## [ABOUT THIS EXERCISE]
Starting with the line containing "This screenshot has width=1024, height=563." and going on through the line containing "Click the purple", return the lines of the data below exactly, and only those.

○ ○ ○ ○ ○

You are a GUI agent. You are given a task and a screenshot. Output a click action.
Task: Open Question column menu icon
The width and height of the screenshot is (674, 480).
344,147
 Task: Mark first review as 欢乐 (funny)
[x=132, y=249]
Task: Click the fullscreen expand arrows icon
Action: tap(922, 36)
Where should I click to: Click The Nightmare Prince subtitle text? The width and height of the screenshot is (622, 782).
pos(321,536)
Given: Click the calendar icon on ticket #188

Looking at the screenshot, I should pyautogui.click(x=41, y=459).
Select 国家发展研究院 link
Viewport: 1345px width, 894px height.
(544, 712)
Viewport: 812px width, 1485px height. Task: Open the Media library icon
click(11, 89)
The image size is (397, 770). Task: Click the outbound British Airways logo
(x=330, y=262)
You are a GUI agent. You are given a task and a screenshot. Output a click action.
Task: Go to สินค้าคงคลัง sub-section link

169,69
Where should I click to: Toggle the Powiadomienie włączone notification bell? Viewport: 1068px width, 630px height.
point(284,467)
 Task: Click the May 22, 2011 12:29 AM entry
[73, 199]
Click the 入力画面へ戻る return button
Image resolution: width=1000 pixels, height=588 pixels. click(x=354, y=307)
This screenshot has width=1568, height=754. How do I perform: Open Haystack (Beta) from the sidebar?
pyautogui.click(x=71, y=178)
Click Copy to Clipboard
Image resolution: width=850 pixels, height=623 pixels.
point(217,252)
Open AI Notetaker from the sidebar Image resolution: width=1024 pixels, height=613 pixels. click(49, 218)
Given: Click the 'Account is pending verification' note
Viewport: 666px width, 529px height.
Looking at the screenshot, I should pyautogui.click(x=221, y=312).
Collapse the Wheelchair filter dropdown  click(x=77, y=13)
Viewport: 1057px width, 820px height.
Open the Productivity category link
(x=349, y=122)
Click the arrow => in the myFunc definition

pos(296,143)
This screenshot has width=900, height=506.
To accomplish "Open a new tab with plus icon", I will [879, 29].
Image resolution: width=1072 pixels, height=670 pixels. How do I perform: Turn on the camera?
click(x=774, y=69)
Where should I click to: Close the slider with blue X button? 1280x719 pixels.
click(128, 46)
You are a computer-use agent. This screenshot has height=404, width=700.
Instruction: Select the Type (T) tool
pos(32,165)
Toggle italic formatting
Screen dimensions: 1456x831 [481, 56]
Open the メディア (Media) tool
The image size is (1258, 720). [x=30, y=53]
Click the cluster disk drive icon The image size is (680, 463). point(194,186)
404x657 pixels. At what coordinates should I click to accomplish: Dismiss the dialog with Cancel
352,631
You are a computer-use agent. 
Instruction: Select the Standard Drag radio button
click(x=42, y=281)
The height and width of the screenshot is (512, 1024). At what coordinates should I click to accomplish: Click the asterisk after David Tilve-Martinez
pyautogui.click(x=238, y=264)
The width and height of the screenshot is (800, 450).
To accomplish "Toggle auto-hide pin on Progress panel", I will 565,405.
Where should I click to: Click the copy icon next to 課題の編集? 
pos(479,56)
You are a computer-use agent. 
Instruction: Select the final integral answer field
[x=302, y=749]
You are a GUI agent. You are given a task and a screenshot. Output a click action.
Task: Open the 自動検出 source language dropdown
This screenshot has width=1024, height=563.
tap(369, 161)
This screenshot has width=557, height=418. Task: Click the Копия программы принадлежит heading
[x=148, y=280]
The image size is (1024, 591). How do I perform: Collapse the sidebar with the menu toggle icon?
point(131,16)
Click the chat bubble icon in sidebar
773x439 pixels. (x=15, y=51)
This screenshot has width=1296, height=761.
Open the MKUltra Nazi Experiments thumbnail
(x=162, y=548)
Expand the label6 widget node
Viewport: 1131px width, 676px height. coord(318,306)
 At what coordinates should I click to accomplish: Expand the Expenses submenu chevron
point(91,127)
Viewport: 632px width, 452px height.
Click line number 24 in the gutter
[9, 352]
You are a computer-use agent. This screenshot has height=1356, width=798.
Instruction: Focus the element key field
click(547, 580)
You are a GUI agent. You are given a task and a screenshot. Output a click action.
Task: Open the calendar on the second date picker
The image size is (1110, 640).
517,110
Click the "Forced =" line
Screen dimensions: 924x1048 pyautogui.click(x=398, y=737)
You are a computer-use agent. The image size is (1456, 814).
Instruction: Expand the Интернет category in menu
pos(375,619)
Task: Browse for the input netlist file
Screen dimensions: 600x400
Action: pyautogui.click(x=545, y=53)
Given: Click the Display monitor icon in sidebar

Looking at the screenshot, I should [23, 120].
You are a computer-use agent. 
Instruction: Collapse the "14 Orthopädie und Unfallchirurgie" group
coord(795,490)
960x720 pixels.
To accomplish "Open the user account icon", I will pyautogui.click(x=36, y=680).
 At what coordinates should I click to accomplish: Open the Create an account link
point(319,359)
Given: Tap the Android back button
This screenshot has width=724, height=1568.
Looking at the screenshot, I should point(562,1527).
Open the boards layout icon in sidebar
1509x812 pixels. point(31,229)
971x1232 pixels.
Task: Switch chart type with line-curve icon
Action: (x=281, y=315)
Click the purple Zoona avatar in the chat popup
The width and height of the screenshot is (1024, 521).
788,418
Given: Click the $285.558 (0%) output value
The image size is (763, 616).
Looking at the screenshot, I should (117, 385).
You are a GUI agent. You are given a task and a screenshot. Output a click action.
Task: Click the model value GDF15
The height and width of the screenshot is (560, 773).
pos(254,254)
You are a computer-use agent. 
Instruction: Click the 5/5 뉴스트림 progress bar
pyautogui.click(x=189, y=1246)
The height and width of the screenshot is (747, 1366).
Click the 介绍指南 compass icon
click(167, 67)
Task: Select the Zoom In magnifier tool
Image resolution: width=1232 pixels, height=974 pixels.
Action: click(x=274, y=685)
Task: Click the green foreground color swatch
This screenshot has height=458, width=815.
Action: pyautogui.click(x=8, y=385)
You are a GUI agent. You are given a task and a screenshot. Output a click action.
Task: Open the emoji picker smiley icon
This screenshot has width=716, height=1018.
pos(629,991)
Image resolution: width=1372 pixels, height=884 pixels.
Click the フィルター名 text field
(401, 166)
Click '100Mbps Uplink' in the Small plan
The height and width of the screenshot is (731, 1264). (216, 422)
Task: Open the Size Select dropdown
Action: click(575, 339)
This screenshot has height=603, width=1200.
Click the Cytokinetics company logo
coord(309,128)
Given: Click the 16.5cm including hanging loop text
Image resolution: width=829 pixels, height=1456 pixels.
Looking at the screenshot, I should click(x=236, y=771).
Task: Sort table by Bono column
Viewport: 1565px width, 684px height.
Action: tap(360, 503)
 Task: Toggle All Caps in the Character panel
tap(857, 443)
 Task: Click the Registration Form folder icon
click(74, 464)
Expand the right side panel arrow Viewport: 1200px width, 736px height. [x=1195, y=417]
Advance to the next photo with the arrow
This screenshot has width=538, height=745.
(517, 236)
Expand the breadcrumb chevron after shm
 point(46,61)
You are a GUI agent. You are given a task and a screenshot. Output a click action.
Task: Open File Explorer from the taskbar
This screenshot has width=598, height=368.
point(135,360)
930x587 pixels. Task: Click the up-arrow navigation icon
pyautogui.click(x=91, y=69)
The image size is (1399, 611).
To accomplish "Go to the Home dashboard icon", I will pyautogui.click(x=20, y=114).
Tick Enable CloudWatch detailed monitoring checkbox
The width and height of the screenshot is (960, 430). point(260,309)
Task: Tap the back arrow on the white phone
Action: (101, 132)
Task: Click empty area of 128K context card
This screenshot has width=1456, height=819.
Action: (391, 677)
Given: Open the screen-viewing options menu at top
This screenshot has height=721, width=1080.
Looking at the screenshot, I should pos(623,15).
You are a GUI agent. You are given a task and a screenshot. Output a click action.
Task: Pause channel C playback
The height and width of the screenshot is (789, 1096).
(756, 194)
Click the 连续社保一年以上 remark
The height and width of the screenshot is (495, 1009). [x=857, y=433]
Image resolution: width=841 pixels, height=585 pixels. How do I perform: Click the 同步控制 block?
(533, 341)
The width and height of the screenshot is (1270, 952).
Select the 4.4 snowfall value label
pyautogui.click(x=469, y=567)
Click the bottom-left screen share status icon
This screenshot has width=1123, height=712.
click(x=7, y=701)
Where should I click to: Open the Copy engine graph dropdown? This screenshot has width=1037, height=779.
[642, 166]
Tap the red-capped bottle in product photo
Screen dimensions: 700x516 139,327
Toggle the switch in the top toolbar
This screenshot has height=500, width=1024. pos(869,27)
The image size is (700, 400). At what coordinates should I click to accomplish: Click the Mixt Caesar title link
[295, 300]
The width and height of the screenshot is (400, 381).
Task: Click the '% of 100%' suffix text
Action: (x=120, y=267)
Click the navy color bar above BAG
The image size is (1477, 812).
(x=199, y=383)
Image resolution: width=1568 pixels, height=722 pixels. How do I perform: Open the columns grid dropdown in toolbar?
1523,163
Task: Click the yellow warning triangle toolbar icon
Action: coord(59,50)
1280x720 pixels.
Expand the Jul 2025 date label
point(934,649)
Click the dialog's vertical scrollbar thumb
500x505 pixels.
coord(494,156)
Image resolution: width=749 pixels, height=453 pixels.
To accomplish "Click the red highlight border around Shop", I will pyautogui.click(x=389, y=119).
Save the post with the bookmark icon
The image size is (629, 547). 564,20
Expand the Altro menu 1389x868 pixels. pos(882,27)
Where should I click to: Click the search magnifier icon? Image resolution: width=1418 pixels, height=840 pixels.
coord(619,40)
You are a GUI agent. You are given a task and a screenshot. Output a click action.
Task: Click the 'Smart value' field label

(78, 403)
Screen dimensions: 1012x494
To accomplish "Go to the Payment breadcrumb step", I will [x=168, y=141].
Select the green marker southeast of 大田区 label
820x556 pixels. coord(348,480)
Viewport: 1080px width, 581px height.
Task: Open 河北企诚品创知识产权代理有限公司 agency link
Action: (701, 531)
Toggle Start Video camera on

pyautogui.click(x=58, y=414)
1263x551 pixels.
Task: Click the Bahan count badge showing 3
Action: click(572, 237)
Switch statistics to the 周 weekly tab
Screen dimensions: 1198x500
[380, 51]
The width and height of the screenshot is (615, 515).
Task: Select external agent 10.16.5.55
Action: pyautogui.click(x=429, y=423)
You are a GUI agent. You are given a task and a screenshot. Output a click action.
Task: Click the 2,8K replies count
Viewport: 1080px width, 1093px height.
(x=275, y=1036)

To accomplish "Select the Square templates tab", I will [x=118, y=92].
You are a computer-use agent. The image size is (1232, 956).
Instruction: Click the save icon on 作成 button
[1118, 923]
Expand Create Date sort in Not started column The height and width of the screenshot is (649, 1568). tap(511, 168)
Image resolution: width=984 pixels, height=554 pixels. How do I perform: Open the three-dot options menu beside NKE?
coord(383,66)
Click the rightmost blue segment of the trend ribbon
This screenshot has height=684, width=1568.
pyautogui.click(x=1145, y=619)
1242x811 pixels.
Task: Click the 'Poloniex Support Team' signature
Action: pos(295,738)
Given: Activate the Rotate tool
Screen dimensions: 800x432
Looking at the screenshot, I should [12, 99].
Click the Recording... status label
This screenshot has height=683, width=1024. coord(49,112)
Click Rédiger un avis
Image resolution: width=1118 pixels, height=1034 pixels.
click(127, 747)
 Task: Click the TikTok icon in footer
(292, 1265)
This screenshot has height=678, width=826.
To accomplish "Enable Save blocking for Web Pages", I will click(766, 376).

○ ○ ○ ○ ○

## [RESULT OF THIS TASK]
This screenshot has width=1024, height=563.
tap(369, 161)
This screenshot has width=557, height=418. Task: Click the Копия программы принадлежит heading
[x=148, y=280]
The image size is (1024, 591). How do I perform: Collapse the sidebar with the menu toggle icon?
point(131,16)
Click the chat bubble icon in sidebar
773x439 pixels. (x=15, y=51)
This screenshot has width=1296, height=761.
Open the MKUltra Nazi Experiments thumbnail
(x=162, y=548)
Expand the label6 widget node
Viewport: 1131px width, 676px height. coord(318,306)
 At what coordinates should I click to accomplish: Expand the Expenses submenu chevron
point(91,127)
Viewport: 632px width, 452px height.
Click line number 24 in the gutter
[9, 352]
You are a computer-use agent. This screenshot has height=1356, width=798.
Instruction: Focus the element key field
click(547, 580)
You are a GUI agent. You are given a task and a screenshot. Output a click action.
Task: Open the calendar on the second date picker
The image size is (1110, 640).
517,110
Click the "Forced =" line
Screen dimensions: 924x1048 pyautogui.click(x=398, y=737)
You are a computer-use agent. The image size is (1456, 814).
Instruction: Expand the Интернет category in menu
pos(375,619)
Task: Browse for the input netlist file
Screen dimensions: 600x400
Action: pyautogui.click(x=545, y=53)
Given: Click the Display monitor icon in sidebar

Looking at the screenshot, I should [23, 120].
You are a computer-use agent. 
Instruction: Collapse the "14 Orthopädie und Unfallchirurgie" group
coord(795,490)
960x720 pixels.
To accomplish "Open the user account icon", I will pyautogui.click(x=36, y=680).
 At what coordinates should I click to accomplish: Open the Create an account link
point(319,359)
Given: Tap the Android back button
This screenshot has width=724, height=1568.
Looking at the screenshot, I should point(562,1527).
Open the boards layout icon in sidebar
1509x812 pixels. point(31,229)
971x1232 pixels.
Task: Switch chart type with line-curve icon
Action: (x=281, y=315)
Click the purple Zoona avatar in the chat popup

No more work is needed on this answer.